### [Activity A]
In the fantasy baseball waiver-wire article, what ERA did Patrick Corbin post in his last full season?
### [Activity B]
Pick up the fantasy baseball waiver-wire article after its final sentence and keep writing it.

Looking for depth on your fantasy team? Kendall Graveman, Miguel Sano headline this week's top waiver-wire options
Need some help in your fantasy league? We all do at some point during the season. Fantasy sports producer Bette Marston, who’s filling in for Michael Beller this week, provides her best waiver wire additions this week. All players are available in at least 60% of leagues.
Kendall Graveman, Oakland Athletics: We touted Graveman as a deep option for a weekend spot start this week, but his start warrants his owning in deep leagues. Graveman has pitched seven innings in each of his last two starts, giving up zero runs and earning the win in both games. Through 77 innings pitched, Graveman has a 3.16 ERA and 45 strikeouts. He won’t be a huge boost for strikeouts, but can certainly keep your ERA from ballooning.
Patrick Corbin, Arizona Diamondbacks: Corbin made his first start on Saturday since having Tommy John surgery last year. He tossed five innings, striking out three and giving up two runs; 56 of his 76 pitches went for strikes. In his last full season (2013), Corbin made 32 starts, posting a 3.41 ERA and racking up 178 strikeouts. Chances are, he won’t reach that level again, but he should come close.

### [Information]
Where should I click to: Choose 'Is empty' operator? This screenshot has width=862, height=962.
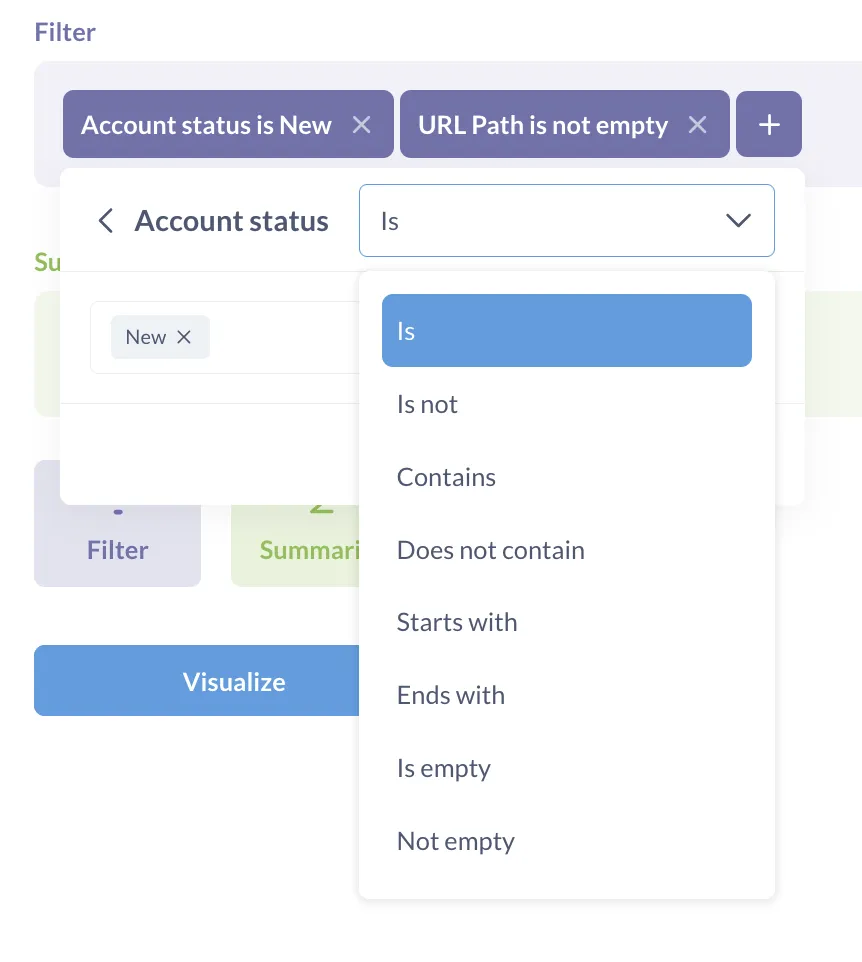pos(444,768)
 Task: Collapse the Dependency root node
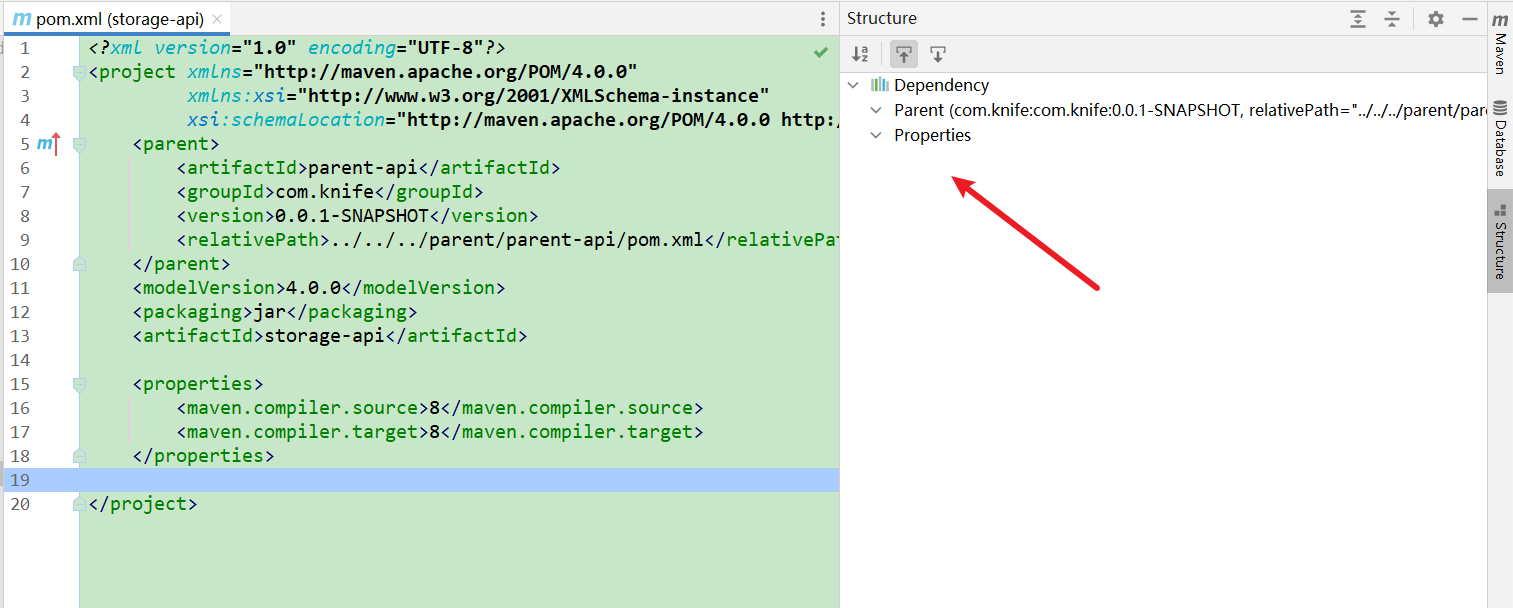pyautogui.click(x=853, y=85)
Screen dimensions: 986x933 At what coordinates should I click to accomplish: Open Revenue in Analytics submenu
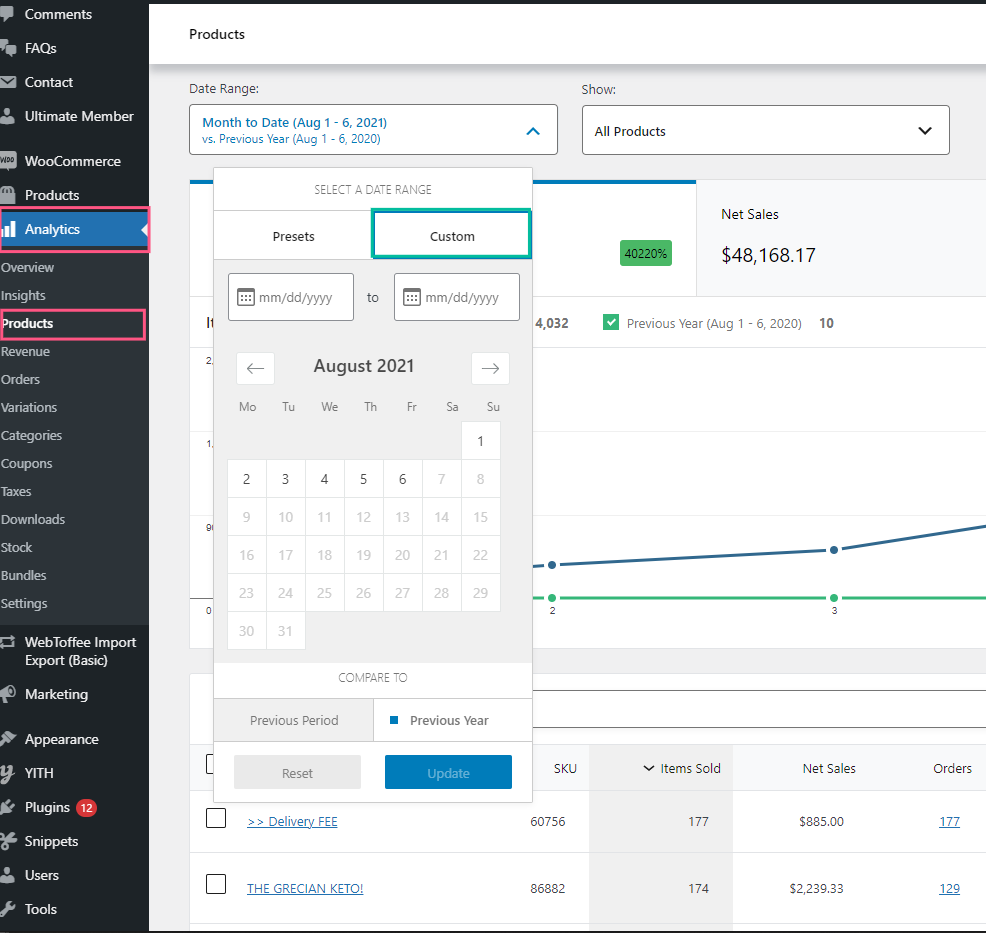click(26, 352)
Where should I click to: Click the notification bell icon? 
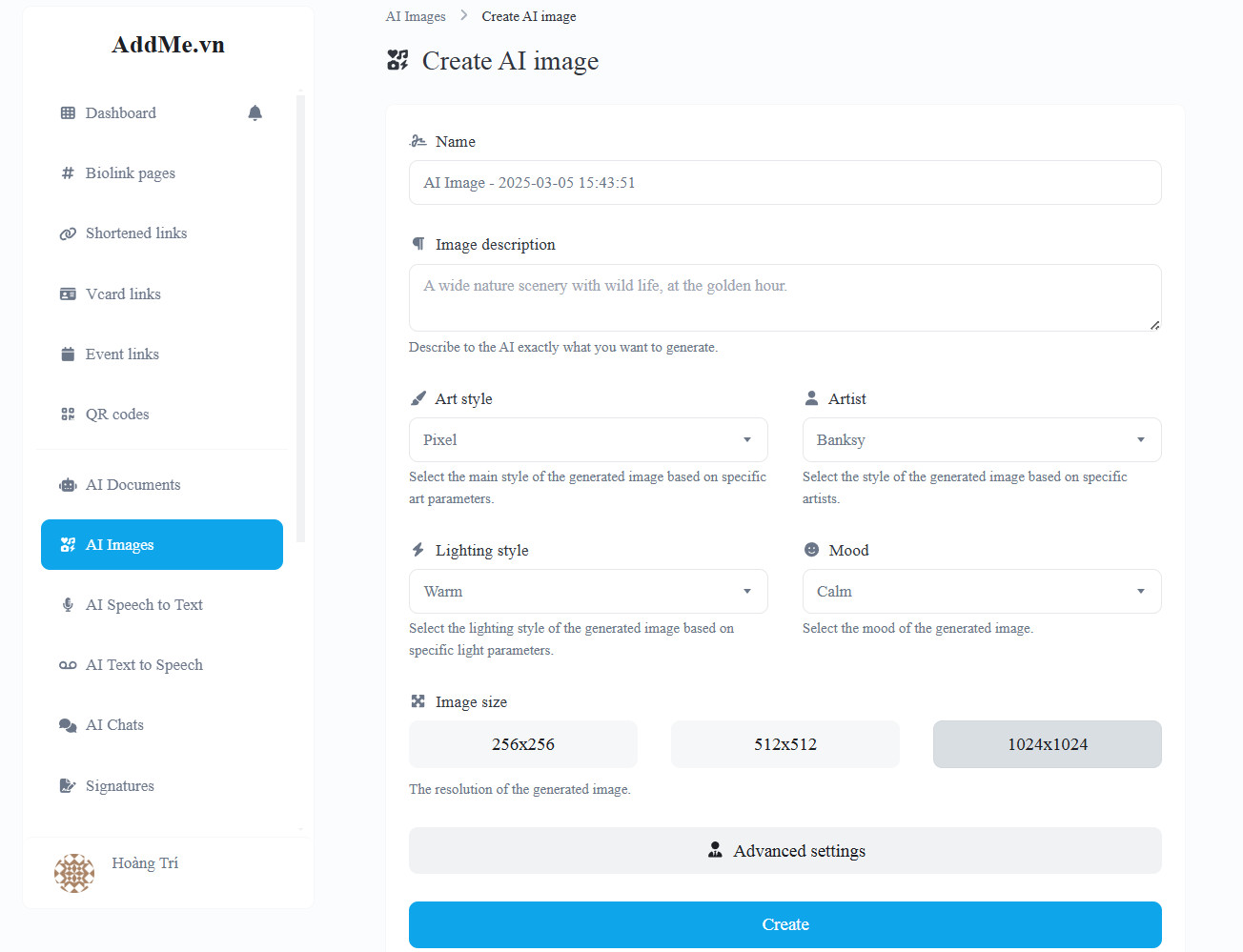255,113
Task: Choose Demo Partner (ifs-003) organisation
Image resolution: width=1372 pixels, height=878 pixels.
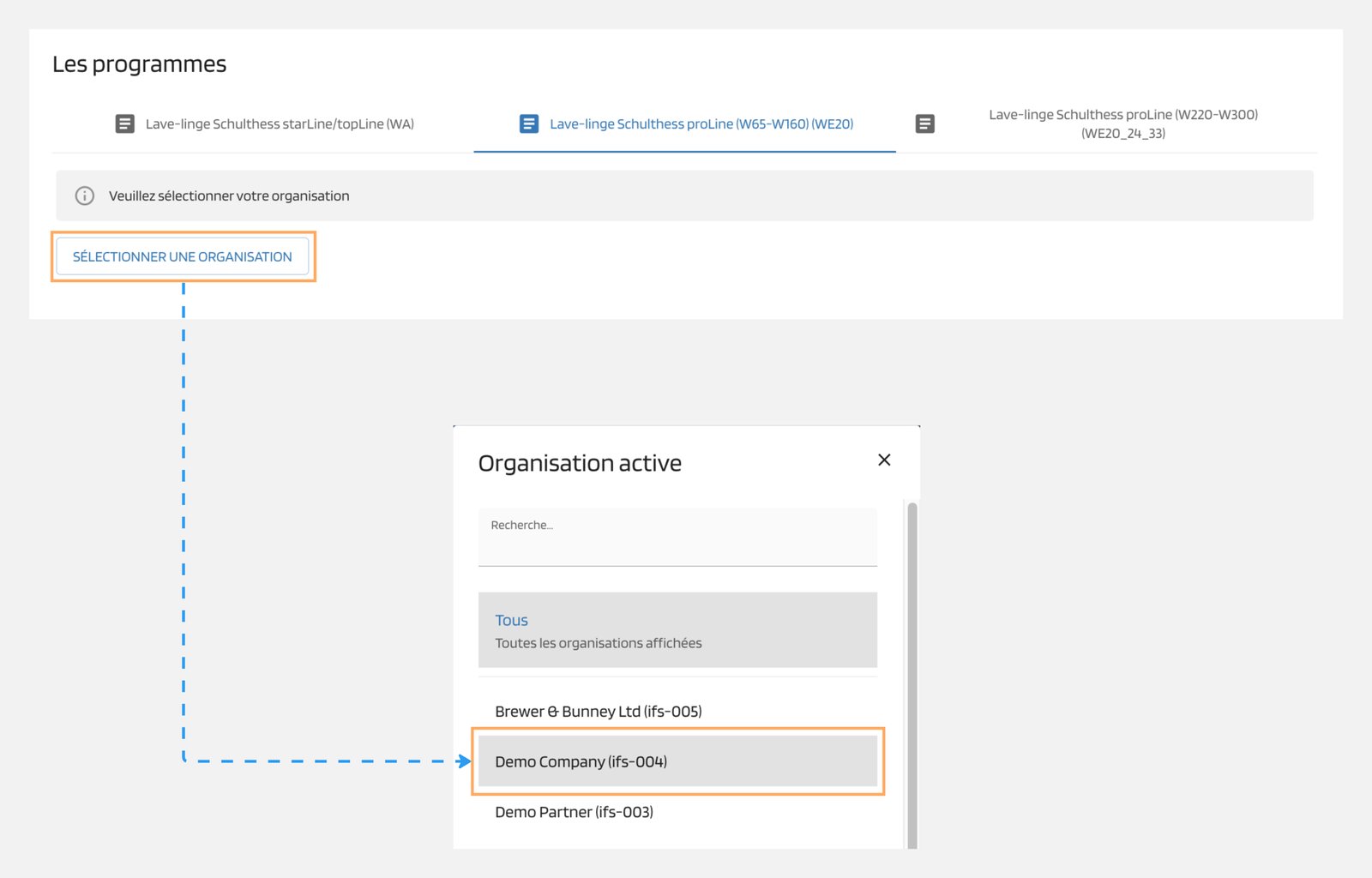Action: (x=574, y=812)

### [Answer space A]
3.41

### [Answer space B]
LaTroy Hawkins, Colorado Rockies: John Axford is on the seven-day family emergency list for the week, so Hawkins will be useful until Axford returns. If you need a closer to hold you over until the All-Star break, Hawkins is your guy. There’s always the chance that if Hawkins does well, he could retain the position when Axford returns.
Jason Motte, Chicago Cubs: Who really knows what Joe Madden is doing with the Cubs bullpen right now, but one thing’s for sure: Jason Motte has been Madden’s favorite as of late. His ERA swelled in mid-May, but it’s steadily decreased to 2.93 since then. If you have an open spot in your roster, plug him in, in case the Cubs get a save opportunity.
Justin Bour, Miami Marlins: Marlins’ star Giancarlo Stanton went on the DL with a broken bone in his left hand last week, but the team has hardly missed his power bat, thanks to Bour, who’s hit a homer in four of his last five games. This is probably just a lucky stretch for the rookie, but there’s no harm in taking advantage of his current hot streak, especially if you’re hurting for power.
Miguel Sano, Minnesota Twins: The Twins called up their prized prospect this week in an attempt to breathe some life into their lineup (Sano won’t be expected to play the field for a while, as his glove has been struggling lately), and in three games, Sano has already recorded four hits and an RBI. In Double-A this year, Sano hit .274/.374/.544 with 18 doubles and 48 RBI. Owners lacking in power categories should jump on him, if he’s still available.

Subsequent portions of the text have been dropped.